В два ночи звонит медсестра, заканчивается кислород. Специальная сигнализация орет на все отделение. Хватаю ключи, бегу переключаться на баллоны, пока "кислородчик" подключит полный криоцилиндр.
В три часа ночи звонят из ковидного отделения, у них кислород по нулям. Кислородная станция не выдержала нагрузки и выключилась, позже окажется, что вовсе сломалась. Переключаемся на баллоны. Все живы, но напуганы, надо пойти успокоить.
В пять утра зовут в "четверку". У мужчины, который днем намеревался сходить в туалет и срывал маску, дал остановку.

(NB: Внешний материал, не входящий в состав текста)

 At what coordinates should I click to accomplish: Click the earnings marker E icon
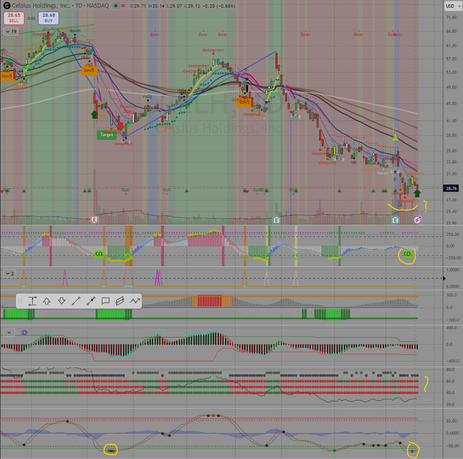click(94, 219)
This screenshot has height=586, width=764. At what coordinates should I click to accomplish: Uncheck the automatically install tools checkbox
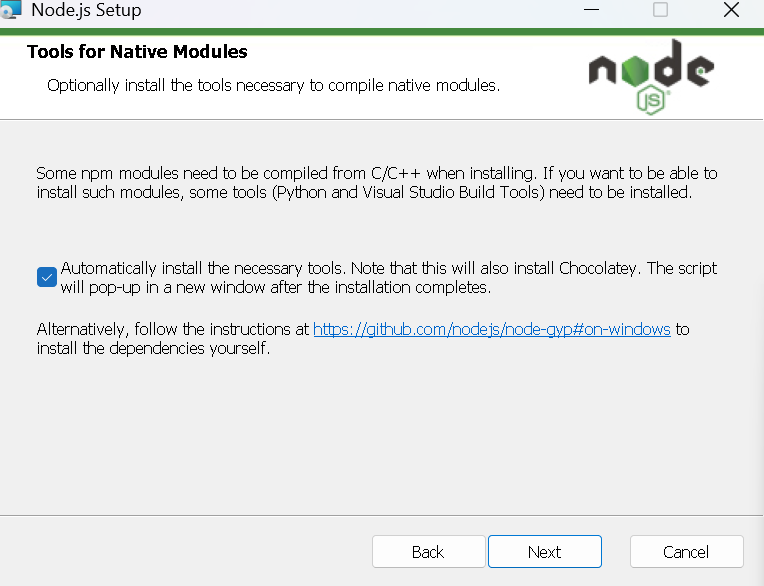point(46,277)
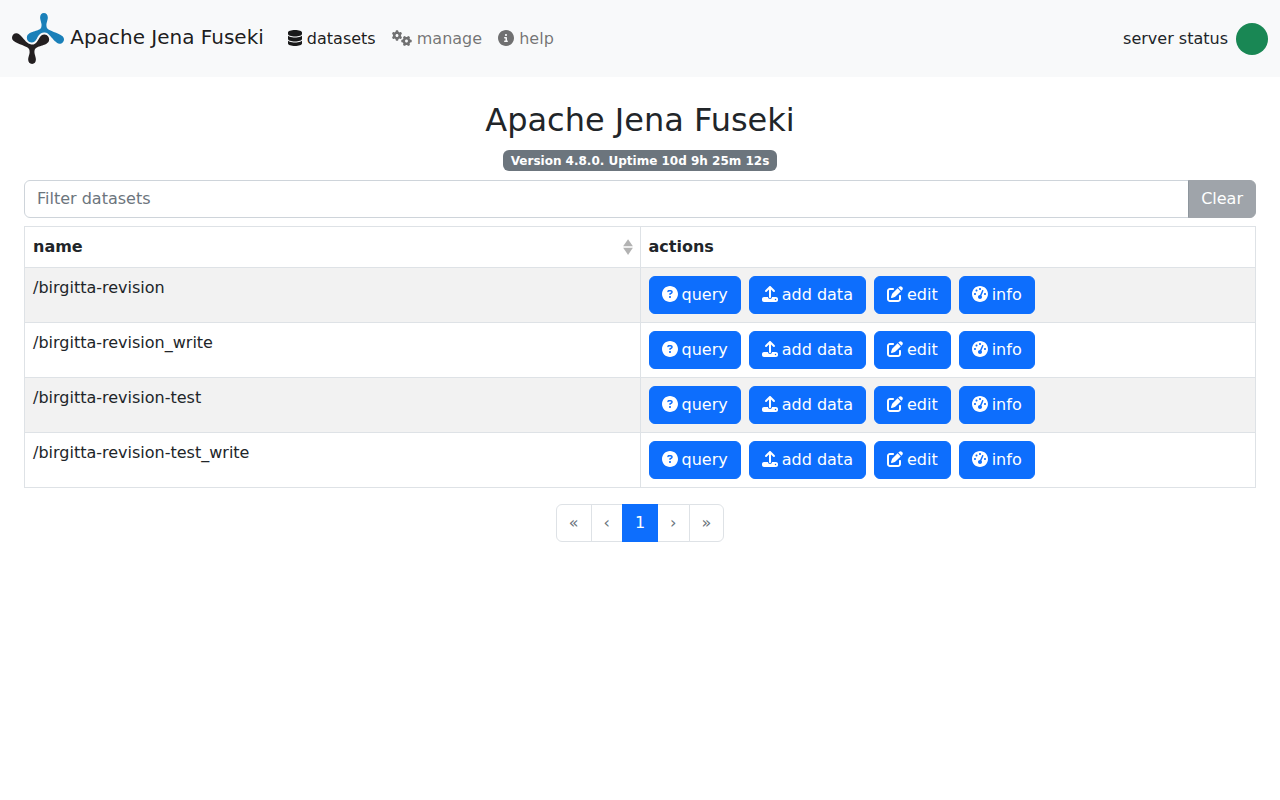Jump to the first page of results
Screen dimensions: 1280x800
[x=573, y=523]
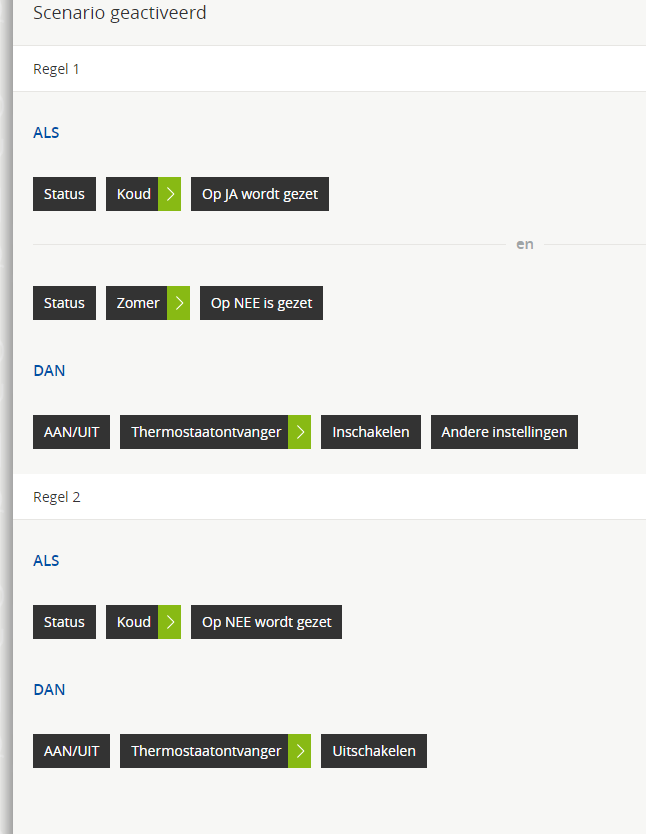Click AAN/UIT block in Regel 1
Screen dimensions: 646x834
pyautogui.click(x=71, y=432)
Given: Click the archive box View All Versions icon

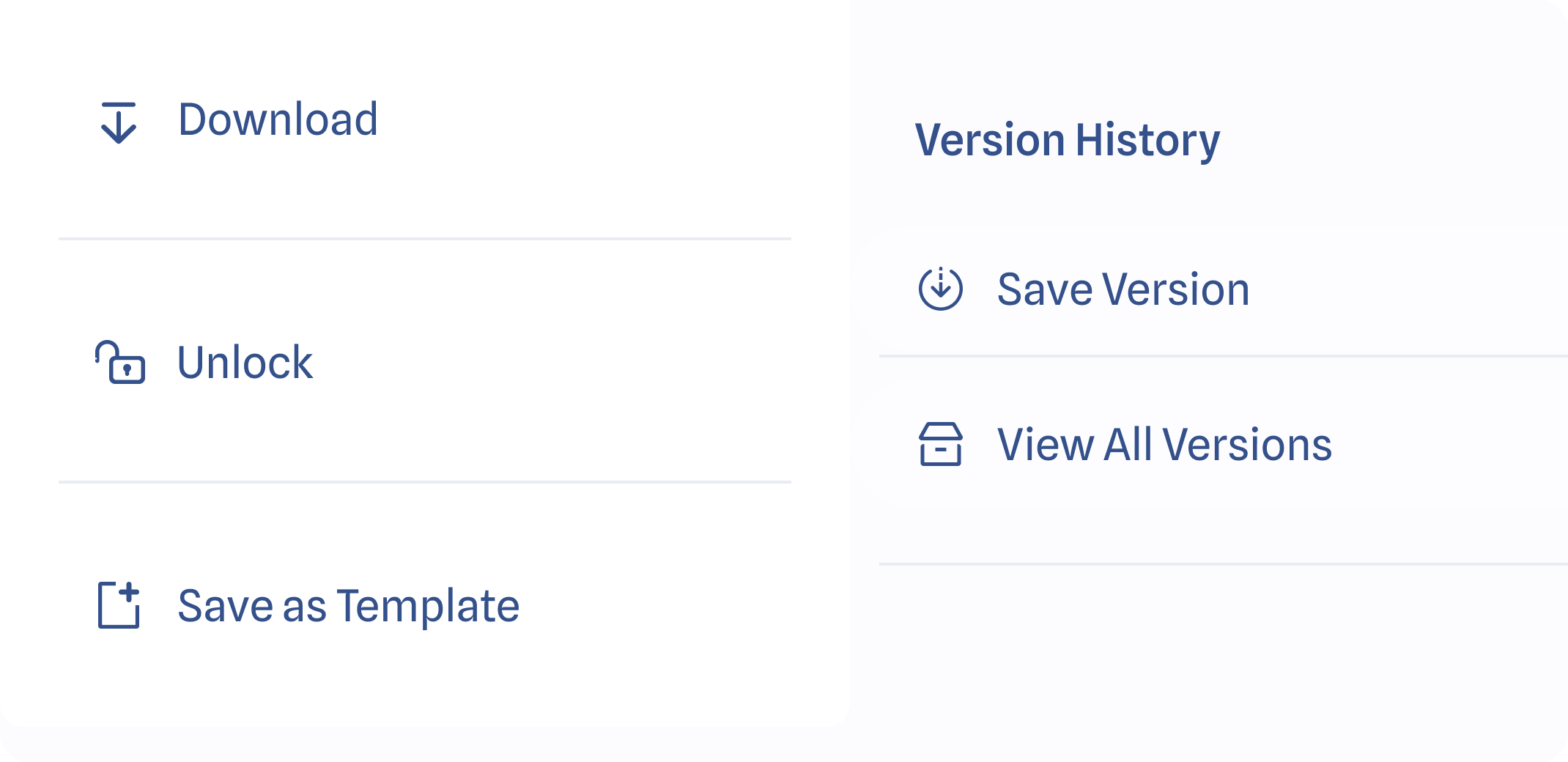Looking at the screenshot, I should 940,444.
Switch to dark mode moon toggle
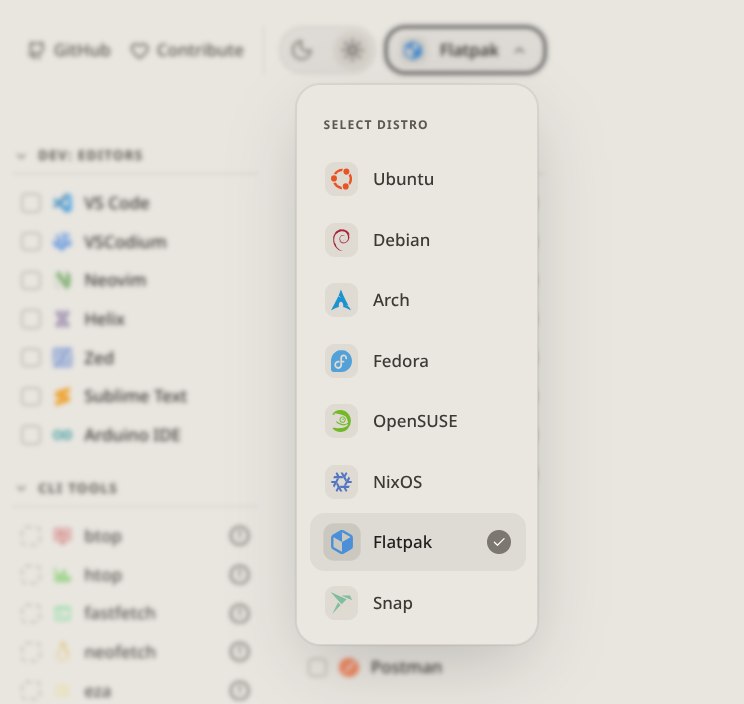 pyautogui.click(x=301, y=49)
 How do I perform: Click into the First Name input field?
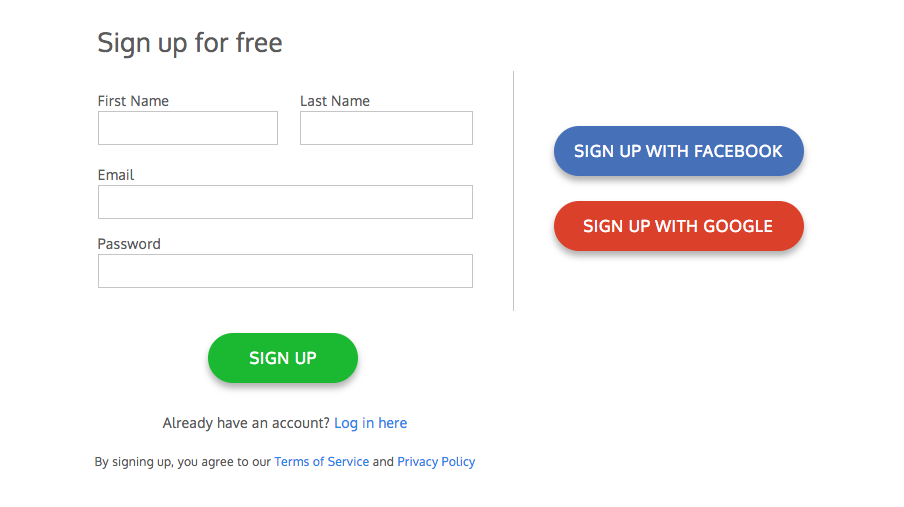187,128
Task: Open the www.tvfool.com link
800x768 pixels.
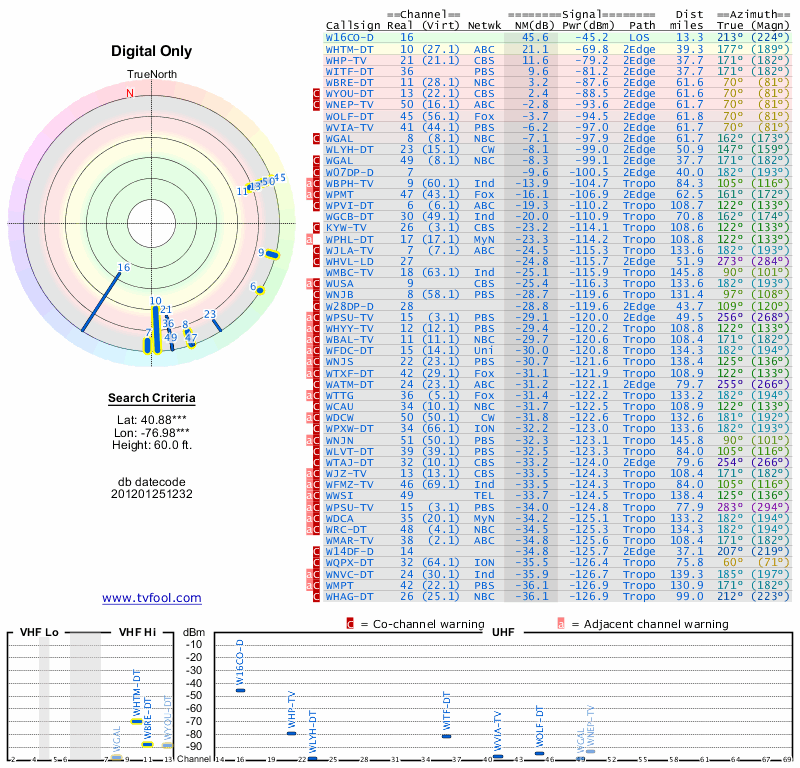Action: 152,598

Констатирую смерть. Выносим.
За сутки минус трое. Весной у нас столько за неделю умирало.
На пятиминутке докладываю про умерших. Уже никто не спрашивает, почему так много.
***
Сдаю смену. Электричка, автобус, дом.
Дома в теплой постели не могу уснуть. В голове крутится одна мысль. Что буду делать, если выключится кислородная станция? А если закончится криоцилиндр?
Я мысленно соединяю концентраторы, при помощи трубок и пластыря мастерю разводку. Снова пересоединяю аппараты.
Бесконечная пляска мыслей. Выбираю, кем пожертвуем, сортирую, подключаю, выношу.
Жутко хочется спать, но не могу. Встаю, принимаю снотворное.
В конце концов засыпаю с мыслью о том, что многих мы все-таки переведем из реанимации в ковидное и они выпишутся здоровыми.